Sanırım hepimizin içinde birlikte ürettiğimiz ve tükettiğimiz; kısaca kendimizi var ettiğimiz iletişim dünyasında tüm kurum ve bireyleriyle kullandığımız dili daha gelişkin, daha yetenekli kılmaya ihtiyacımız var. Yoksa sadece Arapça dinlediği için onun dinsel bir metin olduğunu düşünen ve duygulanan, ibadet moduna giren, hatta ibadetini yerine getirdiğini düşünen kimi büyüklerimize benzememiz çok mümkün.

Elbette iletişim dünyasında üretim içinde olan bizler üzerinde zaten ortaklaşılmış bir dili kullanıyoruz. Ancak kavramlar ve bilgiler daha iyi paylaşıldığı, daha çok ortaklaşıldığı sürece kullandığımız dilin ifade gücü çok daha yetkin oluyor.

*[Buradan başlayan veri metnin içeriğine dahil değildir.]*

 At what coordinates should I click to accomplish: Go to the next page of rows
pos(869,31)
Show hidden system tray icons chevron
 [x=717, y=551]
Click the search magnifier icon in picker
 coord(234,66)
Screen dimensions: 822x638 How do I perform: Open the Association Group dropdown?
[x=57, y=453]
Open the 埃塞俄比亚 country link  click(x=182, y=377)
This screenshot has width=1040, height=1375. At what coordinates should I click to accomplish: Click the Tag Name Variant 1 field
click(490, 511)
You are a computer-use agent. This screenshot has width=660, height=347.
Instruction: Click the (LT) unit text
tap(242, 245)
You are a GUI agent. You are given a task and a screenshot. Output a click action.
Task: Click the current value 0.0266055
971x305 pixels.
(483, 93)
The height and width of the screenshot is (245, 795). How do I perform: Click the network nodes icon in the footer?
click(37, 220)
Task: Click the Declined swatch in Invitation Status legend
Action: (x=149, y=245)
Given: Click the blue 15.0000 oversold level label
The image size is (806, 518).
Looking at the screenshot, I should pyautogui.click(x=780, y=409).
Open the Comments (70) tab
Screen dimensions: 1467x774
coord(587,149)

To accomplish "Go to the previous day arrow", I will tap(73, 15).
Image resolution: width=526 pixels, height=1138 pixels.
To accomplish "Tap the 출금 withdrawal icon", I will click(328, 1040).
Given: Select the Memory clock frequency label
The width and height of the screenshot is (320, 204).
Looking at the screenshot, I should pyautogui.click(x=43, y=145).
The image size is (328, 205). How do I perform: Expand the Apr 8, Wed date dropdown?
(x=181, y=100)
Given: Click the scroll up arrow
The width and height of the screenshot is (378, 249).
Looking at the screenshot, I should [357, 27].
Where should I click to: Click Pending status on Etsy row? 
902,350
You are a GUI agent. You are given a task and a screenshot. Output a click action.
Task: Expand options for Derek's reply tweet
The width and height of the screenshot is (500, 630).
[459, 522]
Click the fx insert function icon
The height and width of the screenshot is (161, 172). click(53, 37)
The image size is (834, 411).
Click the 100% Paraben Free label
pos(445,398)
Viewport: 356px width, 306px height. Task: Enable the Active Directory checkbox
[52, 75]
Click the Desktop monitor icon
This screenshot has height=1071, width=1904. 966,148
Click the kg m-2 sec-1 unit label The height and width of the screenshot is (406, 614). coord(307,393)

Binlerce yıllık bir serüvenden bize akan büyüleyici bir birikim var. Tüm bu birikimin en azından bir parçasına ulaşabildiğimizde sadece aynı dili kullanan insanlar olmanın ötesinde birbirine anlamlar katan insanlar da oluyoruz.

Zaten Masste de tam bu amaca yönelik bir girişim. Bu benim Masste’deki ilk yazım. Ama elinizdeki bu gazete okuduğum 9. sayı... Çok şey öğrendim. Fikrin sahiplerine ve üretenlerine bir kez de buradan teşekkür ederim.

Evet bir aklıevvel bir taşla uğraşmış, serüven başlamış. Ve devam edecek... :))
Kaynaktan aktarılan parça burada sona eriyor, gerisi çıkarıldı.